→ **Your instructions**
What needs transcribing is the line with "You are a computer-use agent." and every line after it to the end of the records, exactly and alone, with no pictures.

Stored data entries:
+ + + + + + +

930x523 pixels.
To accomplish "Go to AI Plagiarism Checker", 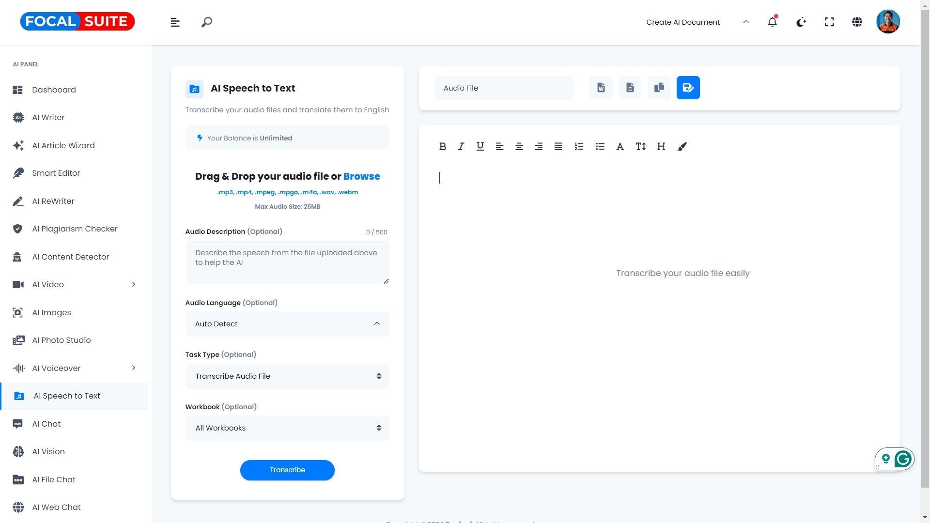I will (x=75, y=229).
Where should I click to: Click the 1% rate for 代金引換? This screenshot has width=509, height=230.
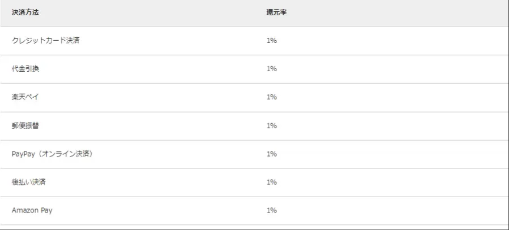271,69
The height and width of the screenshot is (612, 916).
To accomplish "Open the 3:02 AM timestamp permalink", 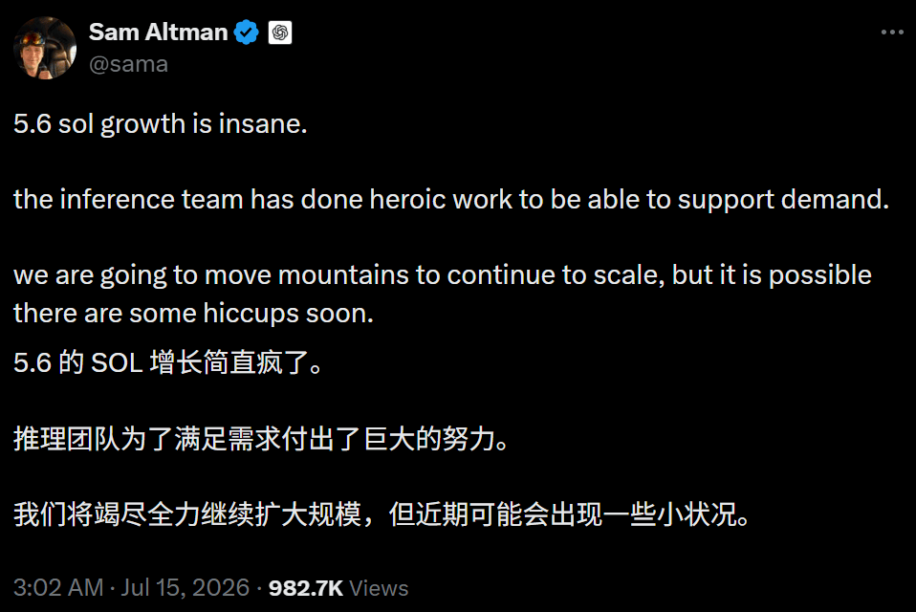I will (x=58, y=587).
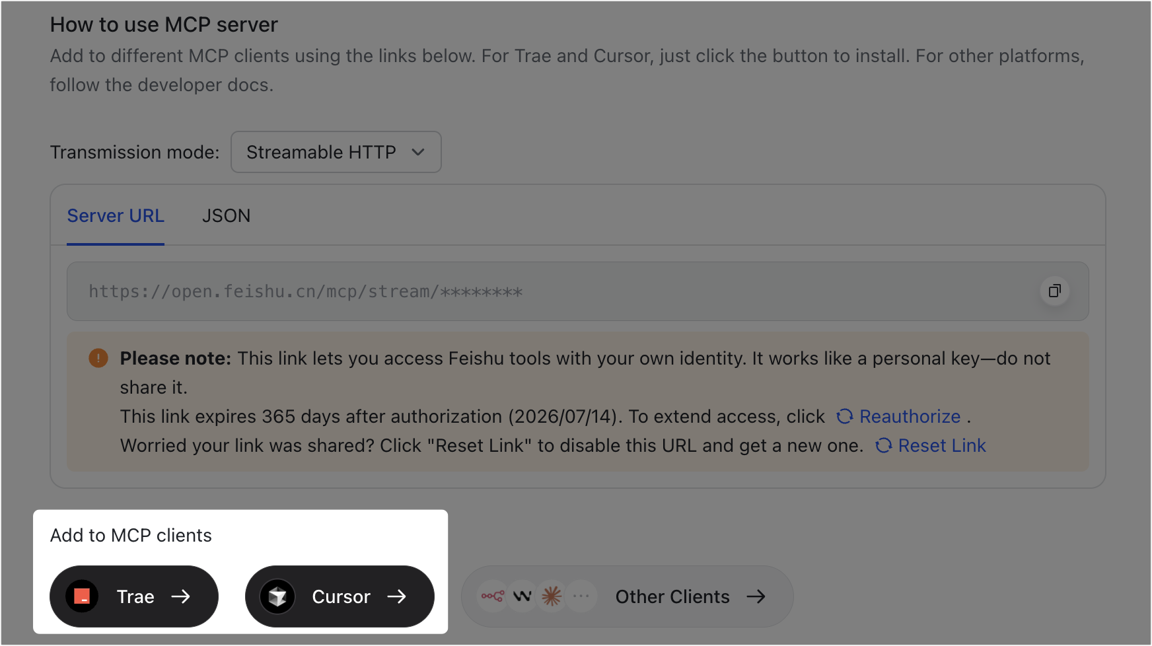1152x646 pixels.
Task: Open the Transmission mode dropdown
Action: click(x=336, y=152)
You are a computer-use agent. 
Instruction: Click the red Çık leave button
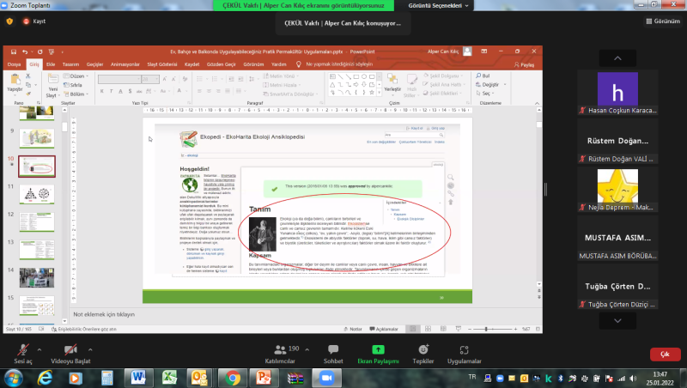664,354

+ + + + + + +

→ **Task output**
You are a computer-use agent. 
Instruction: Click the red Çık leave button
664,354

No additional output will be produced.